STUDY MATERIAL:
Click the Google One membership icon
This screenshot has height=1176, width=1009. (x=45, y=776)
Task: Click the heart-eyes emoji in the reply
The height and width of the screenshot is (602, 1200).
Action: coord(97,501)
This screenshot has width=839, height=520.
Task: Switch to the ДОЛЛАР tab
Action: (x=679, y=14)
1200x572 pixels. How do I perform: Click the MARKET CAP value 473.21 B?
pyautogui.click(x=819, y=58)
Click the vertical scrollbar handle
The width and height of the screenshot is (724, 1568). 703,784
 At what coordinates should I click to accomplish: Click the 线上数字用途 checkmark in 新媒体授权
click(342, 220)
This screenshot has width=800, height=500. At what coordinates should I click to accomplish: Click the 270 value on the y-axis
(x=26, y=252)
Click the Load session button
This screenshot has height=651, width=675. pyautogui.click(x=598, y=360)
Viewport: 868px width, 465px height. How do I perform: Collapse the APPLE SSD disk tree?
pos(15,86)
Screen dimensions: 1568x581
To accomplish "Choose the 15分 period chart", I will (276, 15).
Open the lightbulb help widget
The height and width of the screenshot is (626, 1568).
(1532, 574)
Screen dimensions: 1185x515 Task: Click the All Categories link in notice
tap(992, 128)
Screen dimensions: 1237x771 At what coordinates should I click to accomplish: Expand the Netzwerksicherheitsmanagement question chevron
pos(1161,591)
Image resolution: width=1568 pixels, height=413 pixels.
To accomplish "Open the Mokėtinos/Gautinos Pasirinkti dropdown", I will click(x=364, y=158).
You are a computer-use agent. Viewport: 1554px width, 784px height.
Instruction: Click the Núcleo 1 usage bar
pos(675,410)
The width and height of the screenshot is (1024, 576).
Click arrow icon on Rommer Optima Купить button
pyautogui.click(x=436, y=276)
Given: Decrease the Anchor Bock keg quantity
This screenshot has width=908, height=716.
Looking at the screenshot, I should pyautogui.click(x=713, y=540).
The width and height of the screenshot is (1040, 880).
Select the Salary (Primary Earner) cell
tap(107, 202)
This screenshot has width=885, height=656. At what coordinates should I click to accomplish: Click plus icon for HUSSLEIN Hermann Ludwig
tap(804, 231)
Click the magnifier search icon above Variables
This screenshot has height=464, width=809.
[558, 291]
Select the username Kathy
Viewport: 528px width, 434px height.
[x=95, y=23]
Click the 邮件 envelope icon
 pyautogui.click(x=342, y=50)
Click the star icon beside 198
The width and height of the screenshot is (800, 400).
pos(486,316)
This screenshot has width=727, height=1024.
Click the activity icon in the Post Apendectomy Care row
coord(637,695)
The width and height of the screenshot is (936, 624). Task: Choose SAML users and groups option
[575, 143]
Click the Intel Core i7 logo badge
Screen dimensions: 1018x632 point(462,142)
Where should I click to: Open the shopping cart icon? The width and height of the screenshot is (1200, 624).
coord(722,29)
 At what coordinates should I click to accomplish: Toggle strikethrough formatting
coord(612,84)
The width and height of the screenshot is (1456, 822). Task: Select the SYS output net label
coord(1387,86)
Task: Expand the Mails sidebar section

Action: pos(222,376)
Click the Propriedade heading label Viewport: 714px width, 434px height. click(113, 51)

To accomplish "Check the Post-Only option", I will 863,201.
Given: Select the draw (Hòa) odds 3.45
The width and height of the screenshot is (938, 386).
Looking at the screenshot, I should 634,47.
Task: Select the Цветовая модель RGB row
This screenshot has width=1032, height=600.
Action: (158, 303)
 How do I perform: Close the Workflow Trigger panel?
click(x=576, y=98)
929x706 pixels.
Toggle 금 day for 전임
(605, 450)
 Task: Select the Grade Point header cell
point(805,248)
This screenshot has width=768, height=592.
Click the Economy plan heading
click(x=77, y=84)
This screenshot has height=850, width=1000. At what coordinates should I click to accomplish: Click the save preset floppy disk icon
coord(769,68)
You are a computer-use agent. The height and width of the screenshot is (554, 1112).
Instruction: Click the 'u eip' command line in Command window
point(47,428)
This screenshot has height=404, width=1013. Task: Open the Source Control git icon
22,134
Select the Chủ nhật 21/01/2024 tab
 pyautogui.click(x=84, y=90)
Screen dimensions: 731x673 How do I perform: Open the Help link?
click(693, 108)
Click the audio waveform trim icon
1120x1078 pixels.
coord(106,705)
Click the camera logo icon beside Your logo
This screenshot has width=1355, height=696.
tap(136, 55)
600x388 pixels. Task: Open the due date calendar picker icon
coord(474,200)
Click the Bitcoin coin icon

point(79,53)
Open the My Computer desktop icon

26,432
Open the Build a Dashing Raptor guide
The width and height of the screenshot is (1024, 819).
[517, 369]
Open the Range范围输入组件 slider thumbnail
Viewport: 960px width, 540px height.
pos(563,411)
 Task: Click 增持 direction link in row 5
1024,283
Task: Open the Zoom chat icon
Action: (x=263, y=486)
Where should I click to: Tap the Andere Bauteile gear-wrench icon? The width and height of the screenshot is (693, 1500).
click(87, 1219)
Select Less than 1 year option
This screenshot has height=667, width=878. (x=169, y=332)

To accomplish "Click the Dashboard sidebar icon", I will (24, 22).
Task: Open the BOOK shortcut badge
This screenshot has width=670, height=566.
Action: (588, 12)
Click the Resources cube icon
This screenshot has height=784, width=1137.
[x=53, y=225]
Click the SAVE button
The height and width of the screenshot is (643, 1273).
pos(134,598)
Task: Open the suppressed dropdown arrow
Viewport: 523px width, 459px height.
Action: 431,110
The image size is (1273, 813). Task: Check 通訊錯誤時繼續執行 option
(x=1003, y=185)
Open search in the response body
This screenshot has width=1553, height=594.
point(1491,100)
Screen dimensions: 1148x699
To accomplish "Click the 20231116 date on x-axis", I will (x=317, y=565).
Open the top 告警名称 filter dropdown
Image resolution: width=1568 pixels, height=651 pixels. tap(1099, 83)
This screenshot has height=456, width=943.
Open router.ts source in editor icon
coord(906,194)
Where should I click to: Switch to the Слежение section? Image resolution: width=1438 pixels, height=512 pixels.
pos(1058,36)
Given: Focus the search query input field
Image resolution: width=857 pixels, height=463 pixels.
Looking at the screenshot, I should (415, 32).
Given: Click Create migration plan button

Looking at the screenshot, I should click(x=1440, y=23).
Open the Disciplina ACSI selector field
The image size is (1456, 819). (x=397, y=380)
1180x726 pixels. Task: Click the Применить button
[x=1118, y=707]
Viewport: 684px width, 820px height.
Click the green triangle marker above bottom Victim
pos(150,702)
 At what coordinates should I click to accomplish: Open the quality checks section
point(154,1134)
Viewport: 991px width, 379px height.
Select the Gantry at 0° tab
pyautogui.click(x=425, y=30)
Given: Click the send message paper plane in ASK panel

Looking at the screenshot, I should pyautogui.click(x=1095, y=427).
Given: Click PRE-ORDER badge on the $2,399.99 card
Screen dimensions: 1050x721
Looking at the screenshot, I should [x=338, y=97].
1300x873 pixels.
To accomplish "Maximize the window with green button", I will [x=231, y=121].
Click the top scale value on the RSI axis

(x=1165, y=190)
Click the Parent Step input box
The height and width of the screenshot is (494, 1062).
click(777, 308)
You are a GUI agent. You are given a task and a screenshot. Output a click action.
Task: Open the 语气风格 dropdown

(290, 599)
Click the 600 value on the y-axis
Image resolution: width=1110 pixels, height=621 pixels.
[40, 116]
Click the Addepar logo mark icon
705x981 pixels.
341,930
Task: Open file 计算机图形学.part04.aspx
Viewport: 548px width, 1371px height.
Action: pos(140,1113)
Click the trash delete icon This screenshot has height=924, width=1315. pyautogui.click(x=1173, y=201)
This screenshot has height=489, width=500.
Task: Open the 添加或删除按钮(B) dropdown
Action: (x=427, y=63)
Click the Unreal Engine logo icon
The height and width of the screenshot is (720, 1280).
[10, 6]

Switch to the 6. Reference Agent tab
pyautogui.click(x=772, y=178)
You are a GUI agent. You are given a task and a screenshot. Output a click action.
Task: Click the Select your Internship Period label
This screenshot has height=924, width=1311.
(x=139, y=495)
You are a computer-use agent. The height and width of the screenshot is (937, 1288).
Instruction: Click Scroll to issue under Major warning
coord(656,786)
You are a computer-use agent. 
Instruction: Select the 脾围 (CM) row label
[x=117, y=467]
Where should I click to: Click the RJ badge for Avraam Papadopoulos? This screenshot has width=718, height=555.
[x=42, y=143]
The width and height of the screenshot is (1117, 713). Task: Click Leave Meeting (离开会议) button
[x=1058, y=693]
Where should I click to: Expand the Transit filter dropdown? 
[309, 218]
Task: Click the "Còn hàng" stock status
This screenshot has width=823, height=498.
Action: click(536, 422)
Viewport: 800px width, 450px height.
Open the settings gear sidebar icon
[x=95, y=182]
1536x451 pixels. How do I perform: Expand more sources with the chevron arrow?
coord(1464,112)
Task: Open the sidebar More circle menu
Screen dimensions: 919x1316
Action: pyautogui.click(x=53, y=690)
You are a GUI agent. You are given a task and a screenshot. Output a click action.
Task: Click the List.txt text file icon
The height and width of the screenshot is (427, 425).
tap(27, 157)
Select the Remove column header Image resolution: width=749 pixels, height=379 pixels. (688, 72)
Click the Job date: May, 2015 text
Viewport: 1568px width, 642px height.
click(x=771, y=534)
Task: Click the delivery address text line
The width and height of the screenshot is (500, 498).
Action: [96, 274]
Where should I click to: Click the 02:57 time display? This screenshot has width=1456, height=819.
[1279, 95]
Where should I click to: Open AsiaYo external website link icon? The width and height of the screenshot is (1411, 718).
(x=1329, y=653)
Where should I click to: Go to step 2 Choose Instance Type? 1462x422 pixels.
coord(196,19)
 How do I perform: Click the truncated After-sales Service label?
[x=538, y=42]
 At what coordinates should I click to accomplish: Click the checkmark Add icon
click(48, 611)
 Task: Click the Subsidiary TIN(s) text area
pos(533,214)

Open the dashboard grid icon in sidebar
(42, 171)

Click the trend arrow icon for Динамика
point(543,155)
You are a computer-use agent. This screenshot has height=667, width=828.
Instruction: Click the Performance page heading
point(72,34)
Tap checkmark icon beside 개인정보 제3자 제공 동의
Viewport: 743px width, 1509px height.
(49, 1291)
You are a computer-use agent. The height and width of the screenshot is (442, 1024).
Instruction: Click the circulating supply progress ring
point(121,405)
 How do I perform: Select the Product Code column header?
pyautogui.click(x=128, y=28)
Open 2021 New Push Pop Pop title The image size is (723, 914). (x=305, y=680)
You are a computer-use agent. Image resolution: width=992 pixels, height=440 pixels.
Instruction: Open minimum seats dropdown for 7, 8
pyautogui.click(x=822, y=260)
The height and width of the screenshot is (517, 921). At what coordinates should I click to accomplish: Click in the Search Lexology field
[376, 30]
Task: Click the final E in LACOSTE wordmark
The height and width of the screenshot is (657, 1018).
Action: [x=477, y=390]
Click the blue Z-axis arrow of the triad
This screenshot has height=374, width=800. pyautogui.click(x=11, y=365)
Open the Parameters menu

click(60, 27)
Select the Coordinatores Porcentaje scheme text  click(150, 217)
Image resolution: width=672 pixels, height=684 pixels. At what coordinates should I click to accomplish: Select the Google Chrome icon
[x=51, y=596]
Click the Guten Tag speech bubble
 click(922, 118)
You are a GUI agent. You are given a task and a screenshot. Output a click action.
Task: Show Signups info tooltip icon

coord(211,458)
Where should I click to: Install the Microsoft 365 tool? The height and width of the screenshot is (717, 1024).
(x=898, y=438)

ACTIVITY: Exactly as written, give the line containing "Task: Show Signups info tooltip icon" and all remaining lines of the records.

TASK RESULT:
Task: Show Signups info tooltip icon

coord(211,458)
Where should I click to: Install the Microsoft 365 tool? The height and width of the screenshot is (717, 1024).
(x=898, y=438)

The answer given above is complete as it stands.